Watch old episodes of Inside the Actors Studio and you can see clips of Cooper, back when he was an acting student, intently asking Sean Penn and Robert De Niro questions about the craft. Now he’s shared the screen twice with De Niro, in Limitless as well as Silver Linings, where the two-time Oscar winner plays Cooper’s dad. ”To be able to have that arc with Robert De Niro is some once-in-a-lifetime s—,” says Cooper, who displays the same earnest enthusiasm he had when he was just starting out.
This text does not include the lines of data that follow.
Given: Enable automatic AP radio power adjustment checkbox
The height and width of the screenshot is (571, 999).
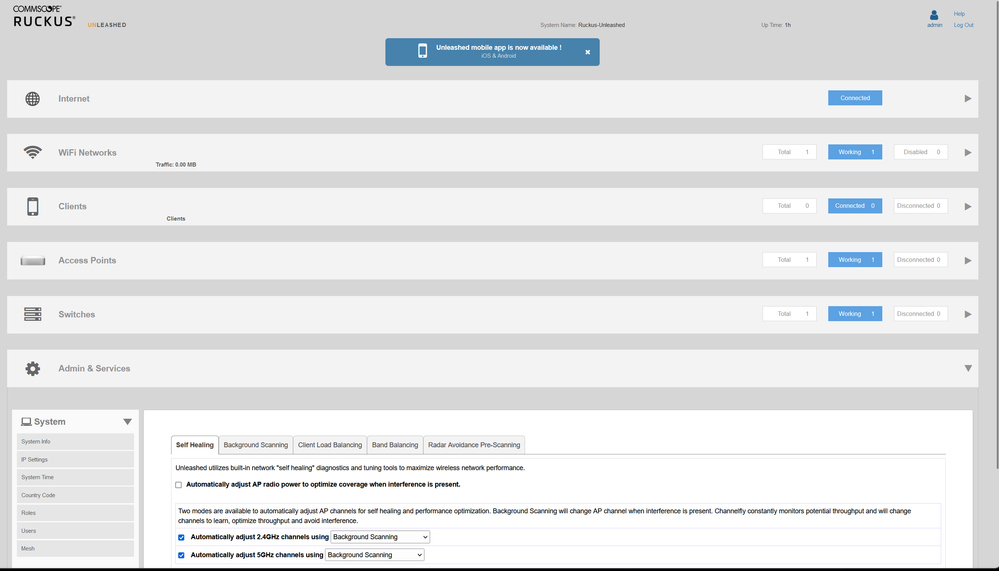Looking at the screenshot, I should [179, 485].
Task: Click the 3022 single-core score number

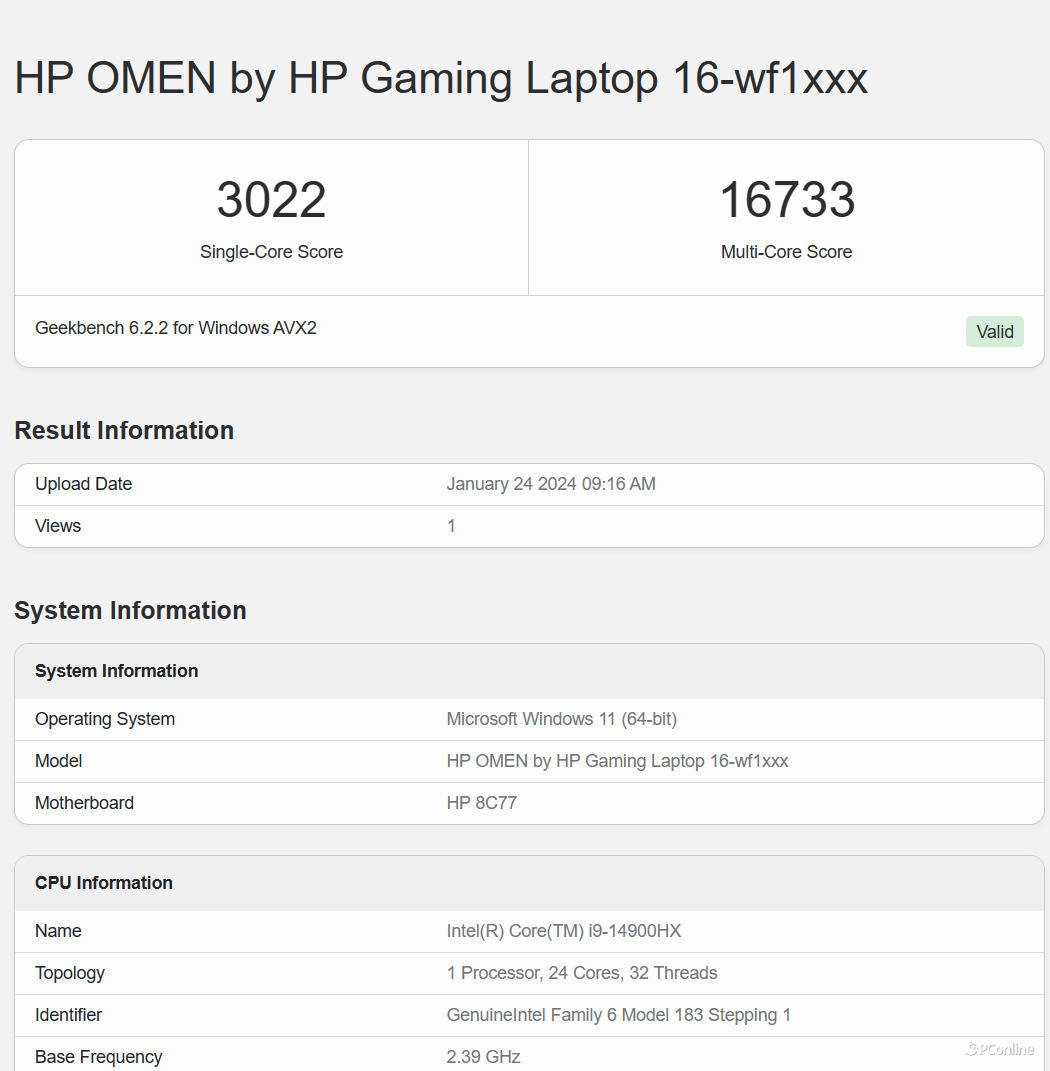Action: (x=271, y=200)
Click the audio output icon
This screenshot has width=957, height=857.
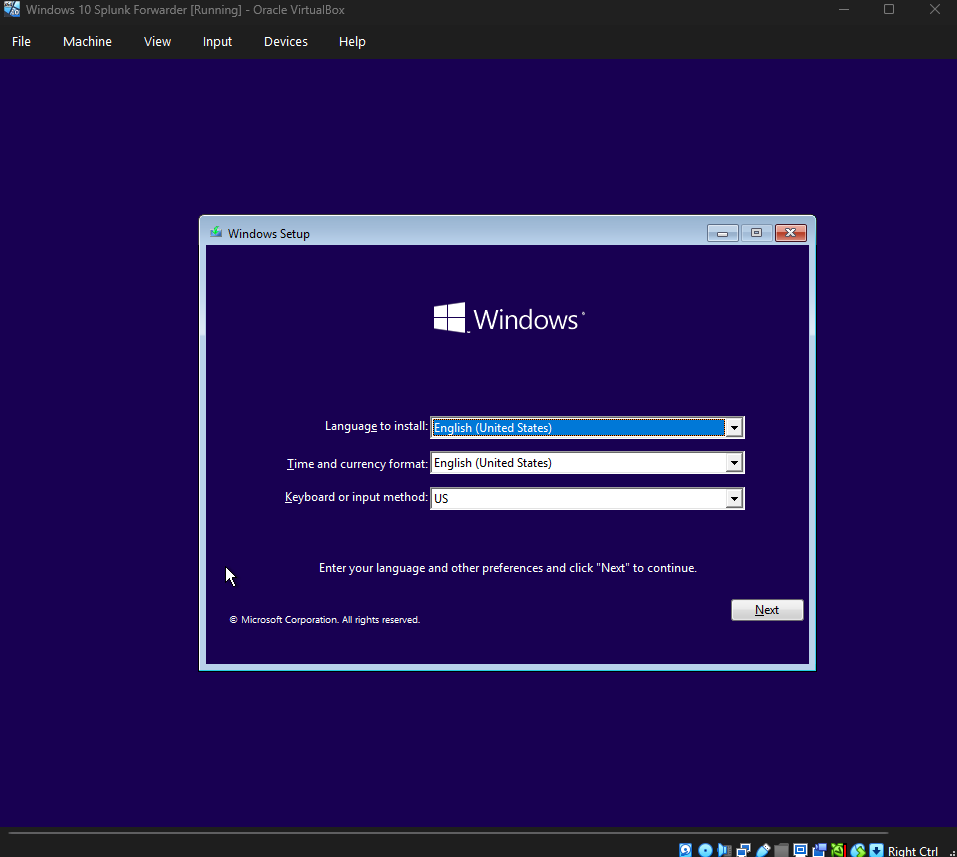click(723, 849)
He traces his passion for acting to age 12, when he watched the heart-wrenching 1980 drama The Elephant Man. As a kid growing up in Philadelphia, the son of a stockbroker dad and a homemaker mom, Cooper felt like a misfit — people often told him he looked like a girl — and the story of the severely deformed Joseph Merrick struck a deep chord. ”I became obsessed with the movie,” he says. ”It just really hit me.” This past summer, Cooper played Merrick in a revival of The Elephant Man at Massachusetts’ Williamstown Theatre Festival, and he hopes to bring the play to Broadway next year. It may be hard to square Cooper’s hunky image with his desire to play a seriously disfigured man. But consider his reaction to being named Sexiest Man Alive. ”Oh, that was hilarious!” he says, laughing. ”I called my agent and said, ‘Gosling must have said no.”’
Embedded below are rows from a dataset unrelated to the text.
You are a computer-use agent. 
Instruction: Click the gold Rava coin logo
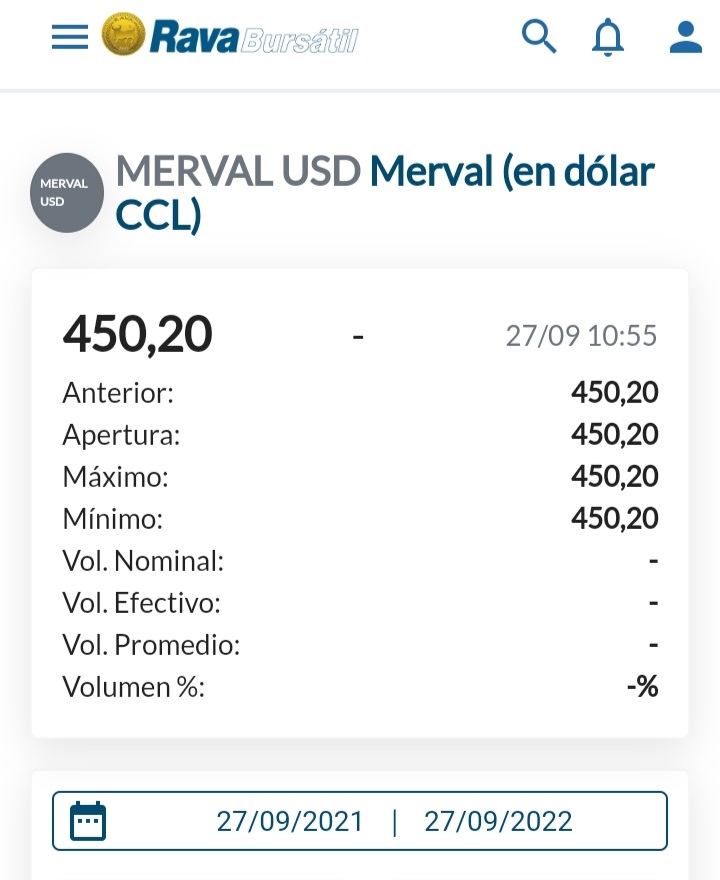click(123, 35)
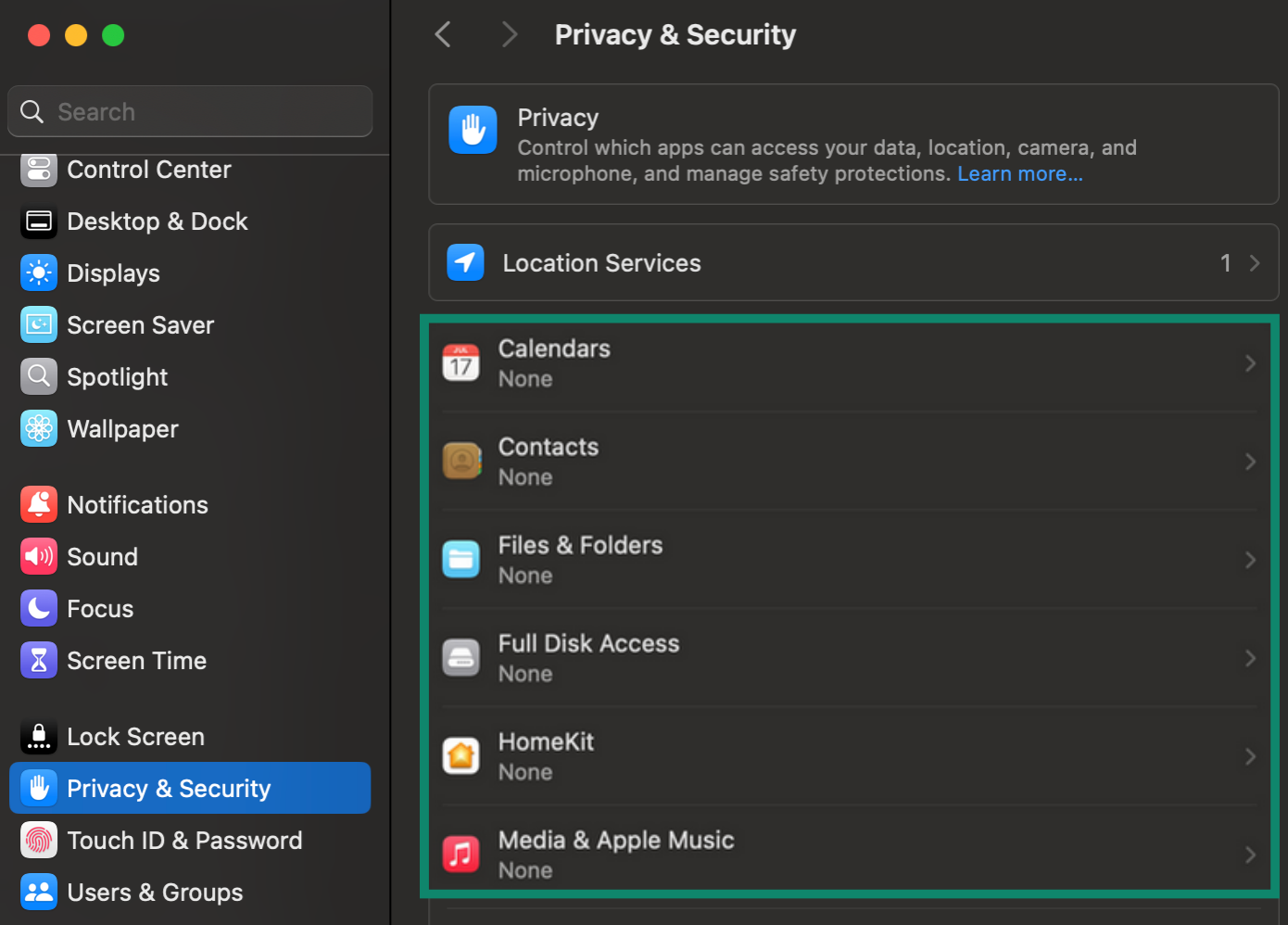
Task: Click the Media & Apple Music note icon
Action: [x=461, y=854]
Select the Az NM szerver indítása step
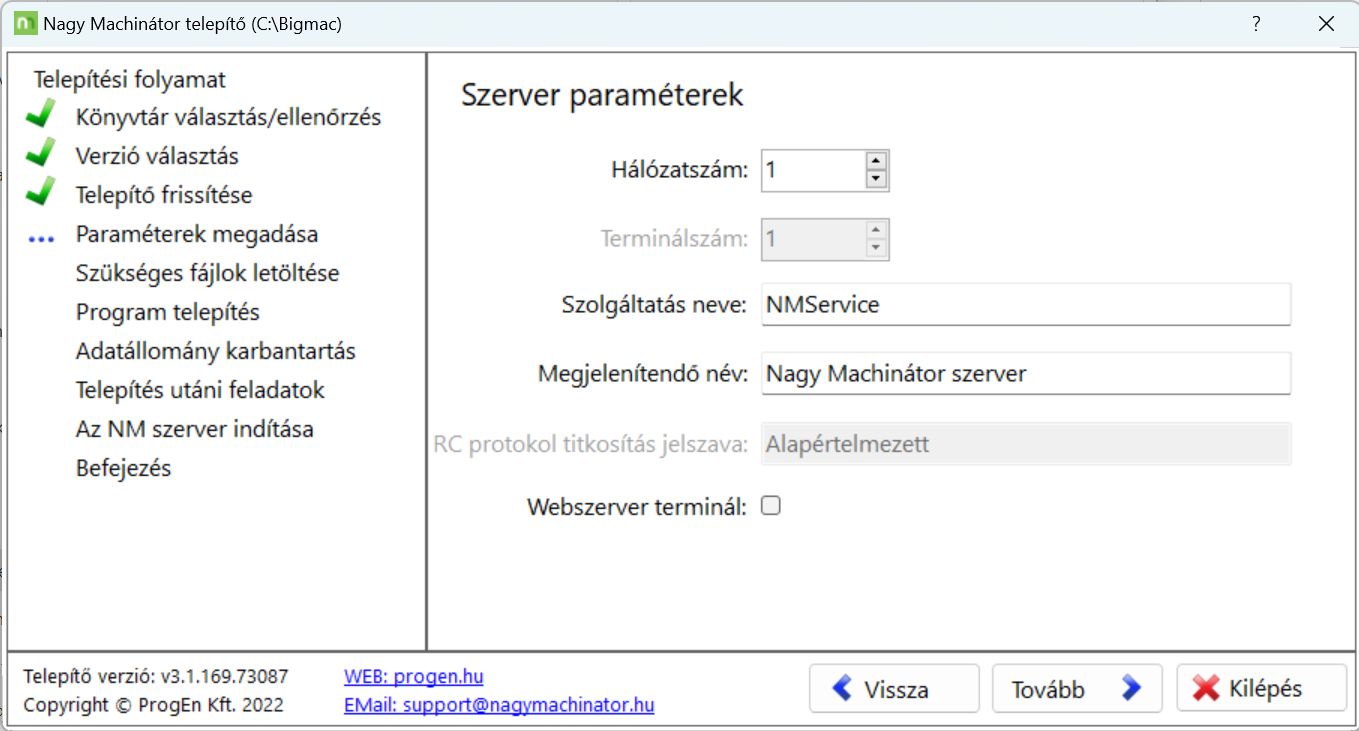Screen dimensions: 1359x731 pos(194,429)
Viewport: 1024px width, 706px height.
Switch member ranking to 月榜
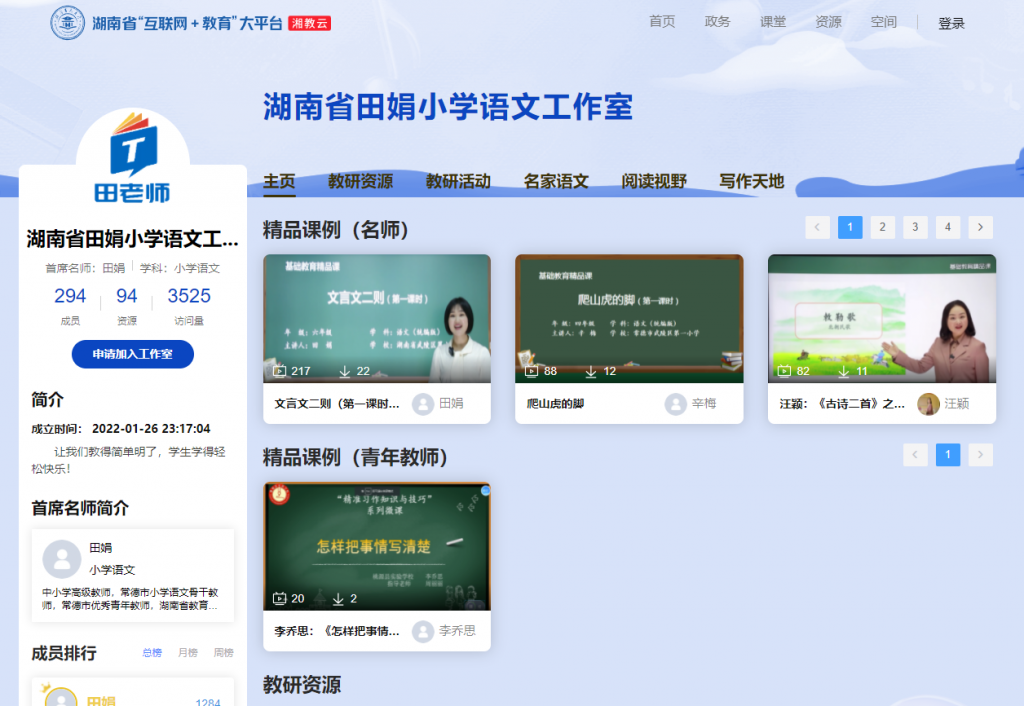187,653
Cooper is grateful that fame came when he was old enough to handle it. He spent part of his 20s feeling adrift, overindulging in drugs and alcohol — he’s been sober for eight years — and says mixing his personal demons with public acclaim would have been toxic. ”In your mid-30s, you realize how irrelevant [”fame”] really is, how it has nothing to do with you,” he says. That extends to having his love life scrutinized in the tabloids (he was married to actress Jennifer Esposito from 2006 to 2007 and has since been linked romantically to Renée Zellweger and Zoë Saldana). ”I don’t ever talk about that part of my life, but it doesn’t matter because they just make up s—,” he says. ”I remember they said I was dating Jennifer Aniston and she had a candlelit dinner at my Bel Air home. I don’t live in Bel Air. I don’t have any candles. And I wasn’t dating Jennifer Aniston!” He laughs. ”The best was I read one time that the reason my marriage broke up was that my ex-wife found me in bed with another guy.” He rears back in his chair. ”Wow! That was really specific!”
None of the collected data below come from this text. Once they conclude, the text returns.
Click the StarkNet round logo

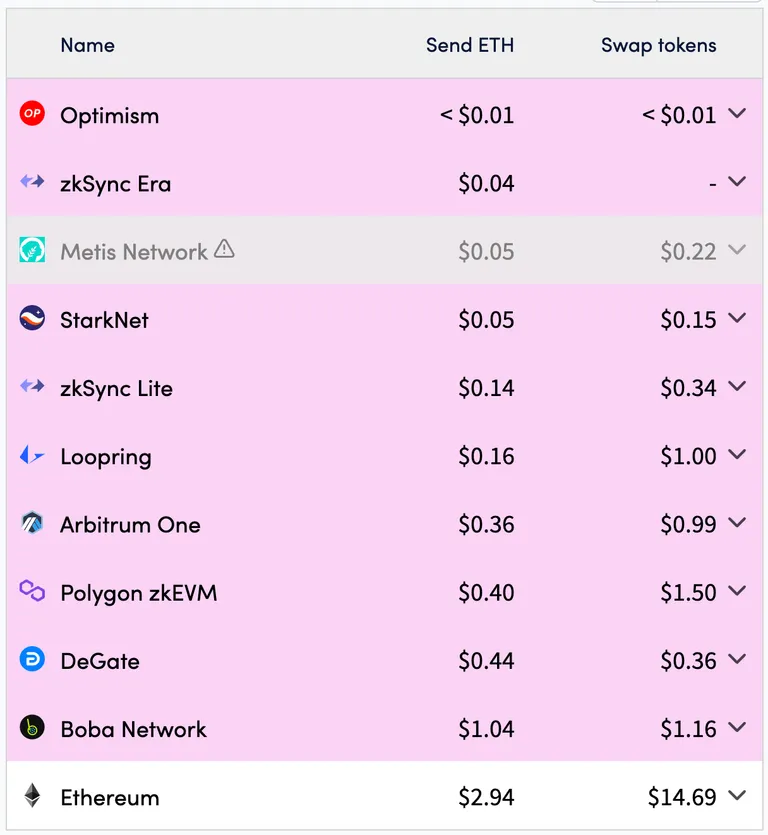(32, 318)
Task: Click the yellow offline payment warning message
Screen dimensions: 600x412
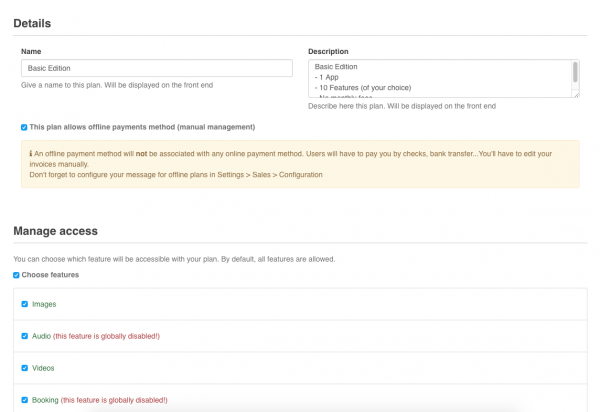Action: [300, 164]
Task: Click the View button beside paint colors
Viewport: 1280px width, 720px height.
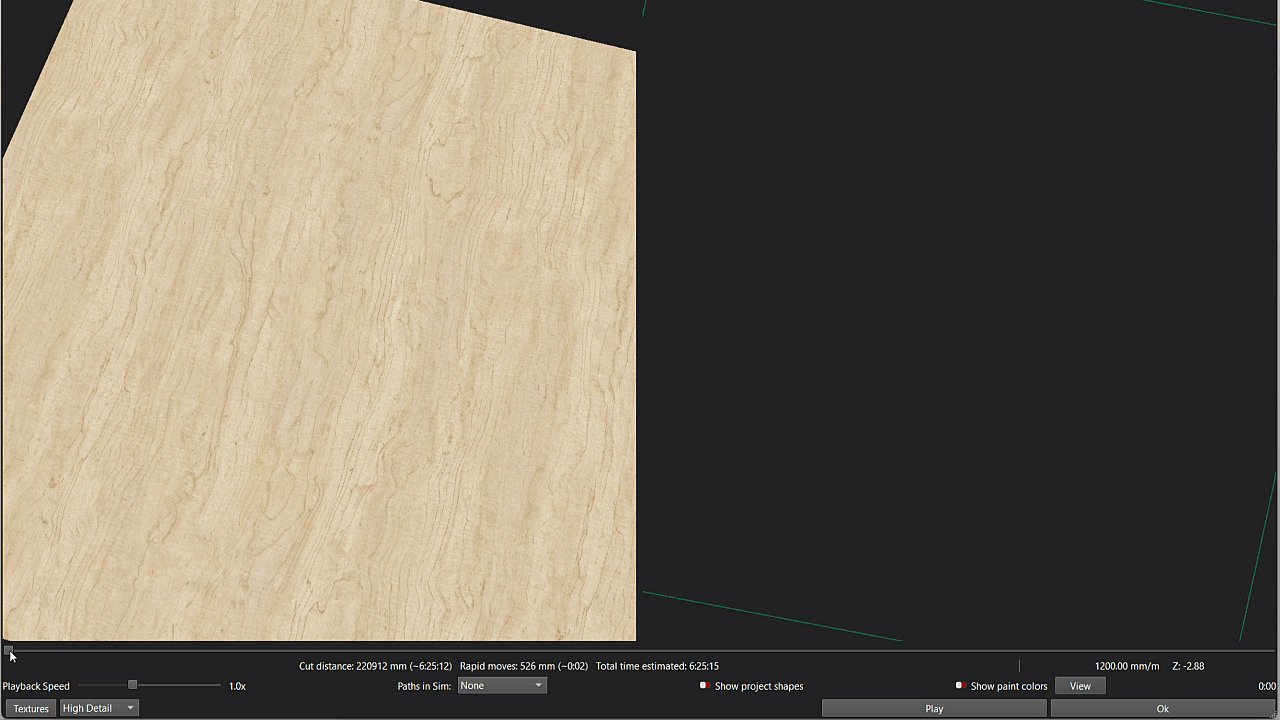Action: (x=1080, y=686)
As for the Oscar talk surrounding Silver Linings, Cooper is trying to maintain a similar healthy detachment. ”I remember when we were shooting the pilot for this [”2005”] TV series Kitchen Confidential, they were like, ‘Bro, this is it. Your life is going to change forever,”’ he says. ”Then they aired four episodes and canceled it! This town is all about hype.” That said, his movie nerddom is far too strong for him to turn cynical like Joaquin Phoenix, who recently called the idea of actors competing for awards ”total utter bulls—.” ”I grew up watching the Oscars and loving them,” Cooper says. ”The idea of one day being in a group of actors I admire and being spoken of in the same breath…” He pauses. ”That would be insane.” And, better yet, different.

The Wolfpack Returns

Bradley Copper talks about his eagerly awaited comedy The Hangover Part III

Since the first two boozy Hangover films grossed more than $1 billion worldwide, it’s no surprise the Wolfpack is coming back. The third installment, due May 24, 2013, is now shooting in Arizona, Las Vegas, and L.A. While Bradley Cooper is mum on details of what kind of mayhem awaits Phil, Stu (Ed Helms), and Alan (Zach Galifianakis), he says the film departs from the blackout-night formula that some felt became repetitive in the second movie. ”I liked the idea of maintaining certain things: the ticking clock, a lost night,” he says. ”But now we’ve earned the ability to veer away from the structure. And three is just a better number. It feels right to be back.”